What StreetDrone have effectively seized upon are a number of proven methodologies — from the accelerating capacity of open collaboration to the structured framework of a maturity model — and fused them into a coherent taxonomy that promises to put the mobility back into the grand autonomy project.

Who Are StreetDrone?

StreetDrone is led by CEO Mike Potts, formerly a senior business development executive with Expedia Europe and founder of Elisa Interactive Group, a digital optimisation solutions provider that was acquired by Havas Media in 2013. His business partner is Mark Preston, founder of Preston EV and a former Formula 1 engineer with race teams including McLaren. Mark is also the Team Principal of the DS Techeetah Formula E team, the reigning champions of the Formula E electric city-centre racing series.

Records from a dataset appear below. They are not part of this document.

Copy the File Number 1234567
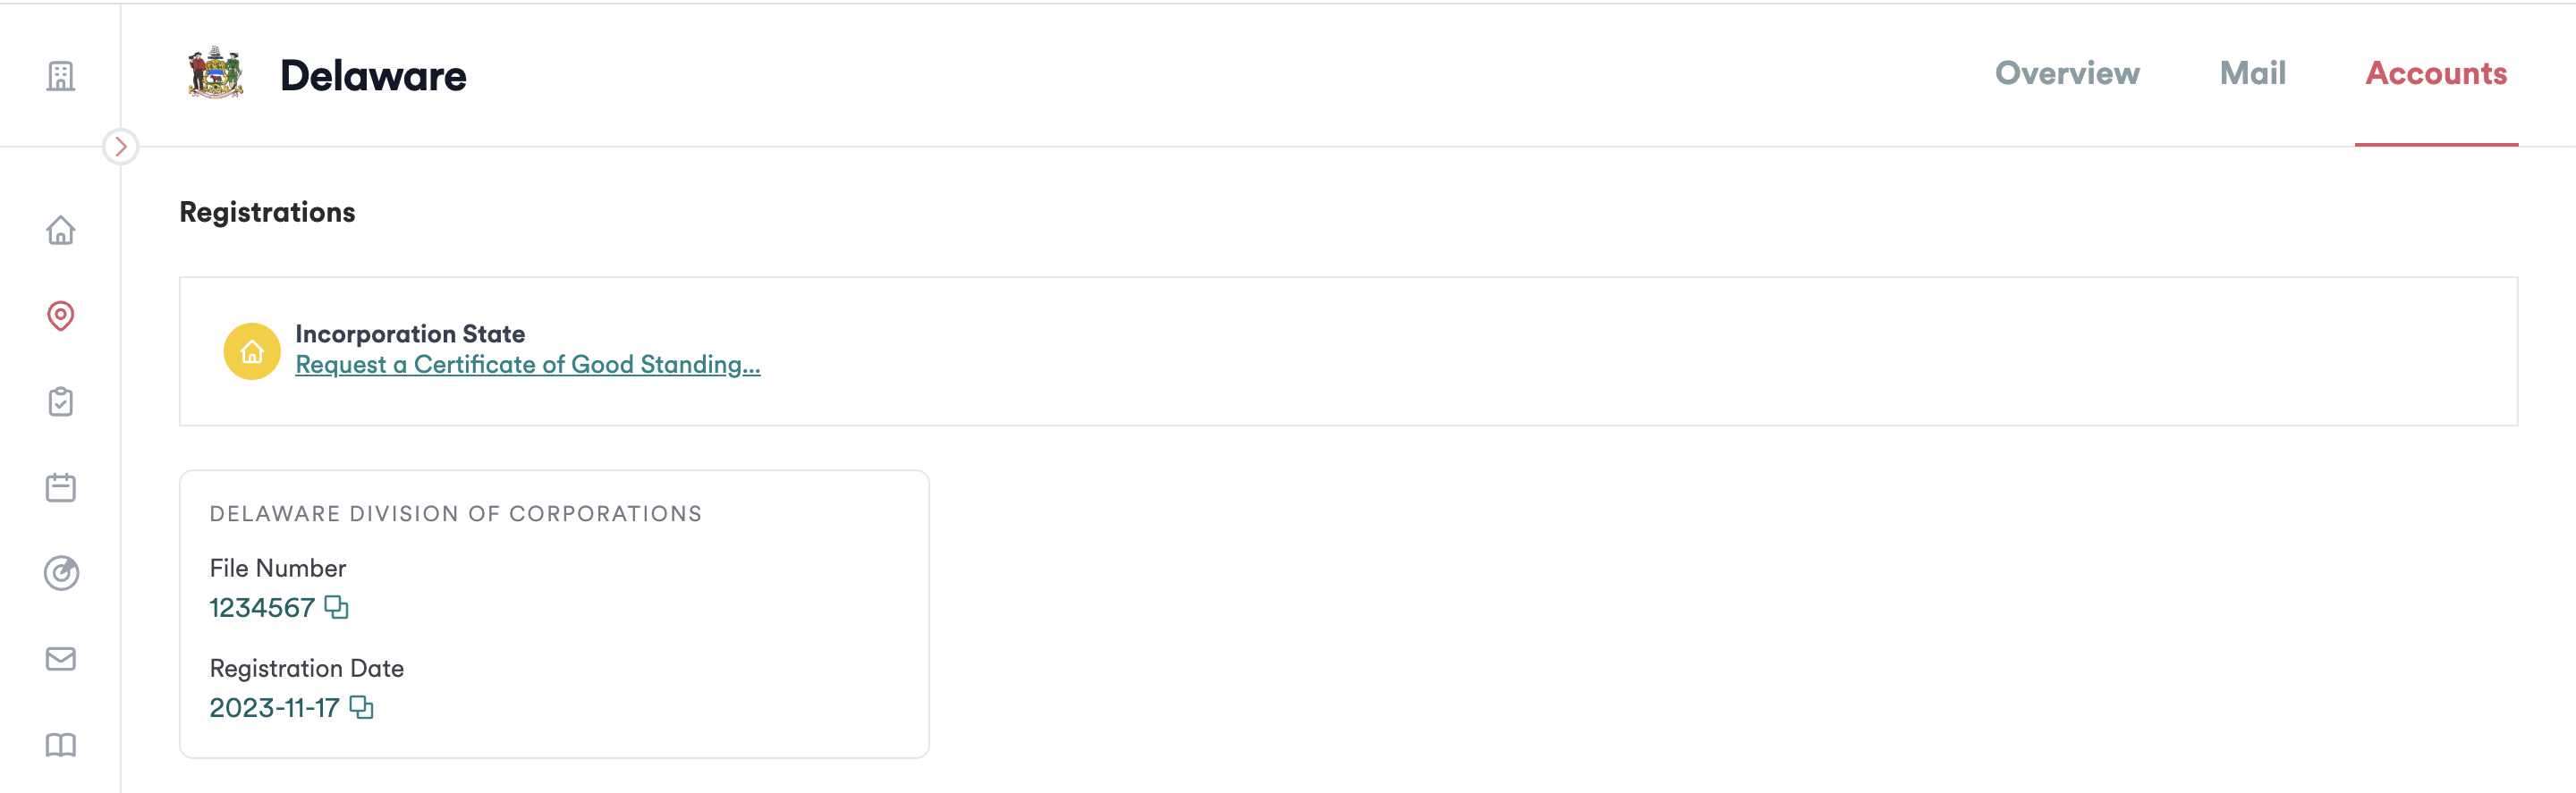(x=336, y=608)
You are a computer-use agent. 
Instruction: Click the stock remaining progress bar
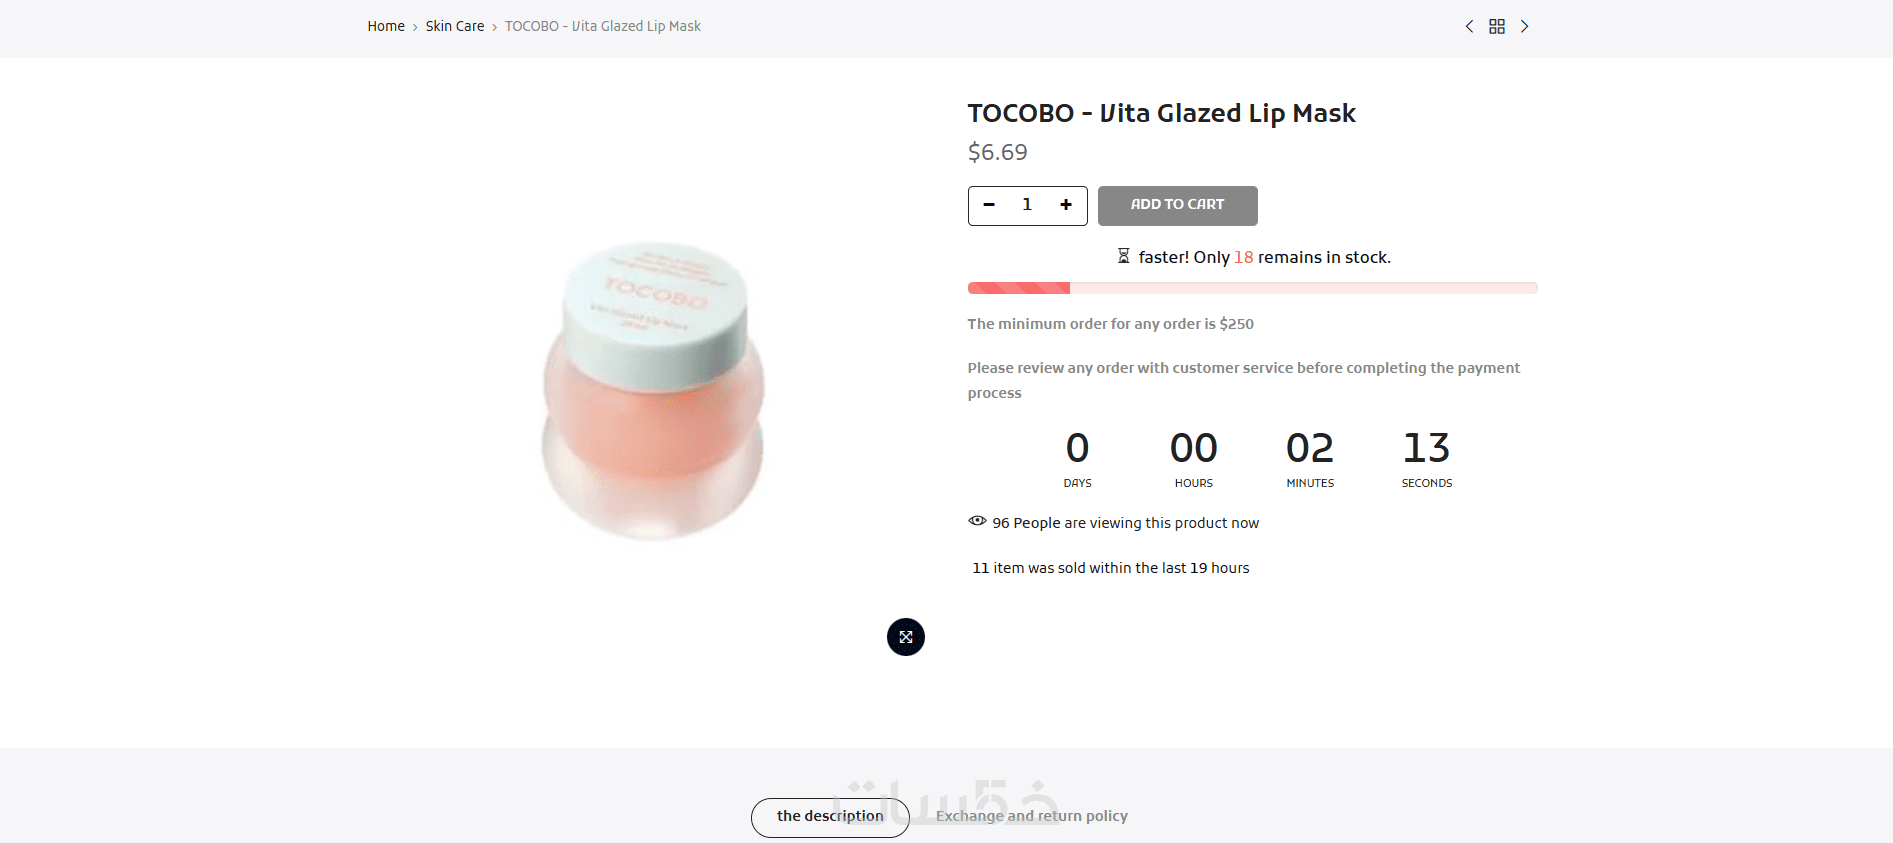coord(1252,288)
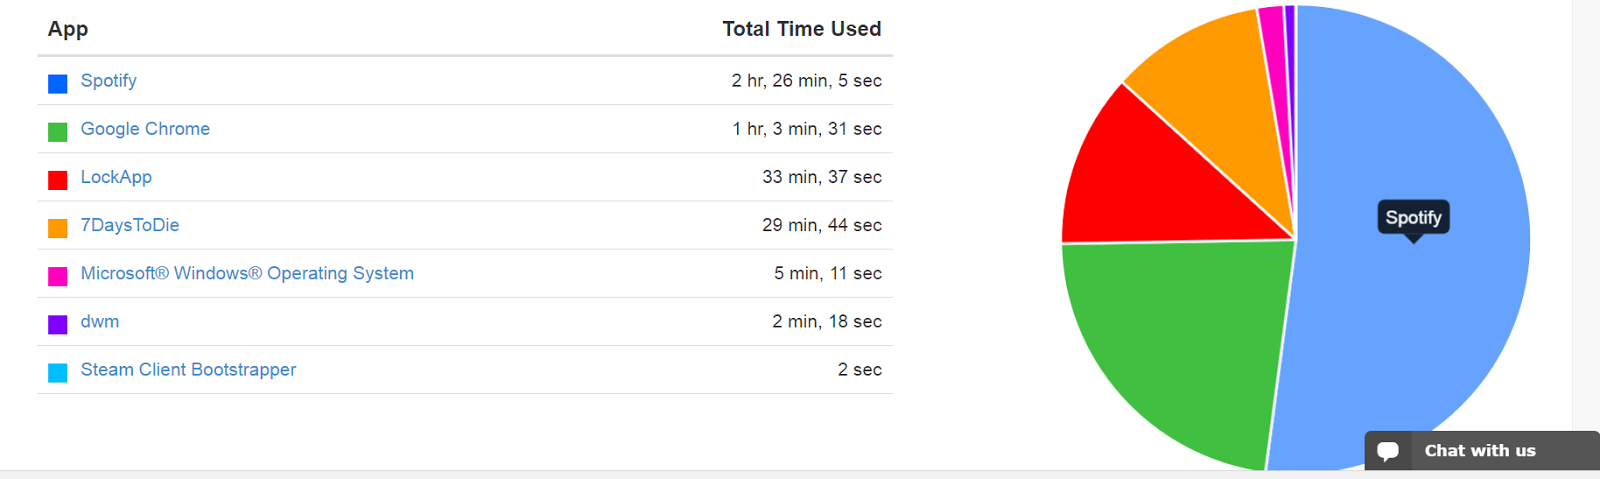Open the LockApp link
This screenshot has width=1600, height=479.
coord(116,177)
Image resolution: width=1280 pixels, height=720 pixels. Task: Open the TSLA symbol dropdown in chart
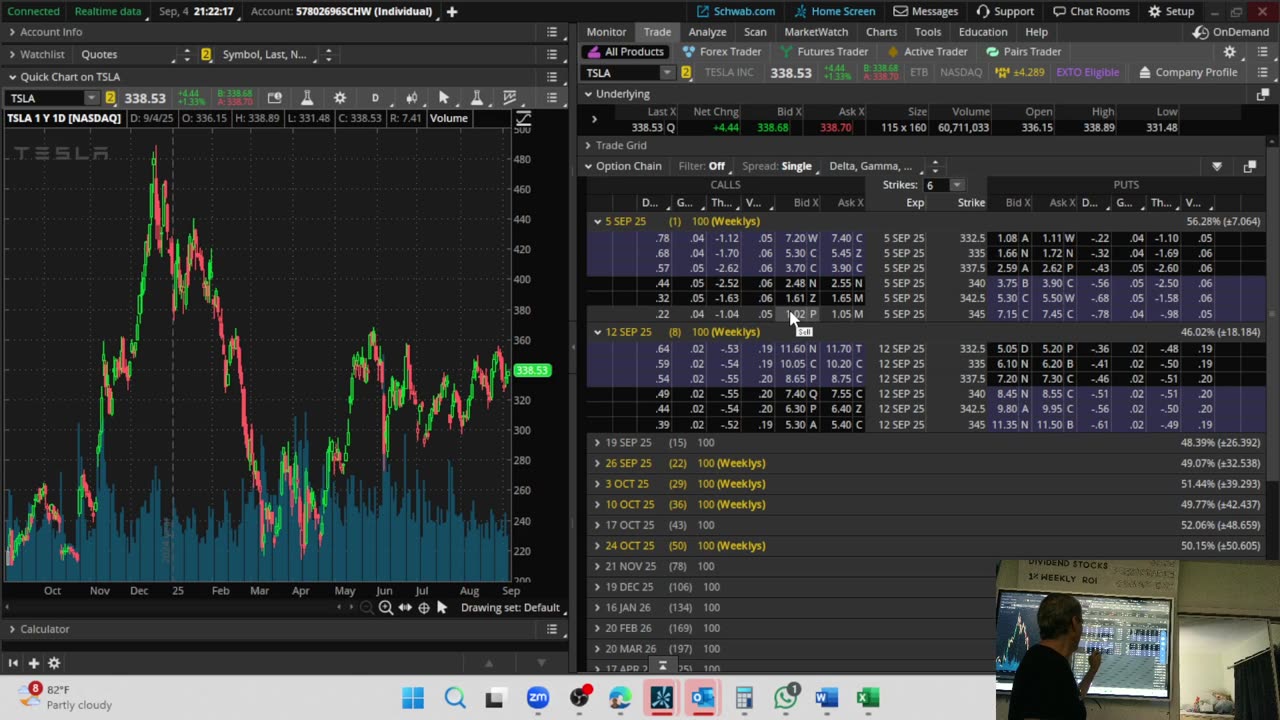(x=91, y=98)
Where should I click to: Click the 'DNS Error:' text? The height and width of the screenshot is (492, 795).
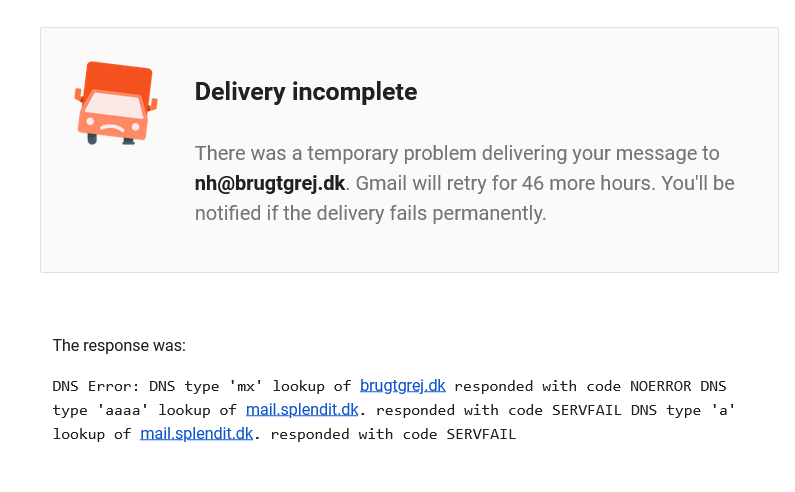(x=96, y=386)
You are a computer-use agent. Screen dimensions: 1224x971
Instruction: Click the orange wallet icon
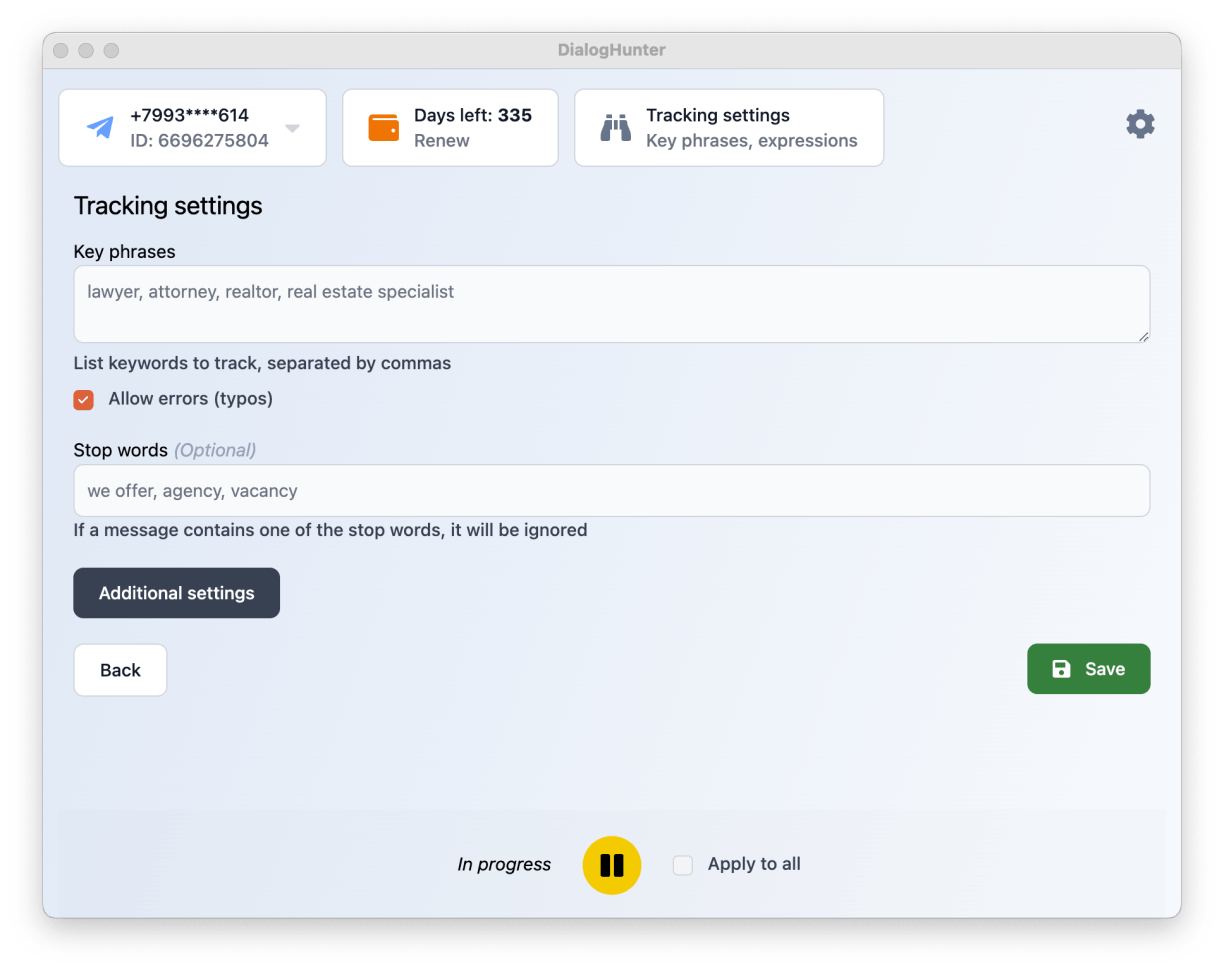tap(383, 128)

Headquartered in Oxford, UK, the company is part of a growing cluster of businesses based in the university city that are spearheading the advancement of next-gen mobility technologies in Europe.

The company is currently managing active public road autonomy trials in central London and will launch their next autonomous vehicle, the StreetDrone e-NV200, in November.

Mike Potts joins a panel discussion at CAV Scotland in Glasgow on 13th & 14th of November and the company is exhibiting at CoMotion in Los Angeles on 14th & 15th November and Automobility LA between the 18th and 21st of November.

Deploy, Learn, Scale for Autonomy Customers

StreetDrone provides a full solution for cities, public and private mass transit businesses and urban delivery services seeking to run autonomous vehicle trials in extra-urban contexts to meet specific consumer demand.

The company’s three-stage maturity model employs a deploy, learn, scale approach to commercialising autonomy for trial clients.

StreetDrone provide a full-stack solution spanning proprietary ‘trial-ready’ hardware including vehicle platforms with open access drive-by-wire technology, self-driving software and open interfaces for integration into any application.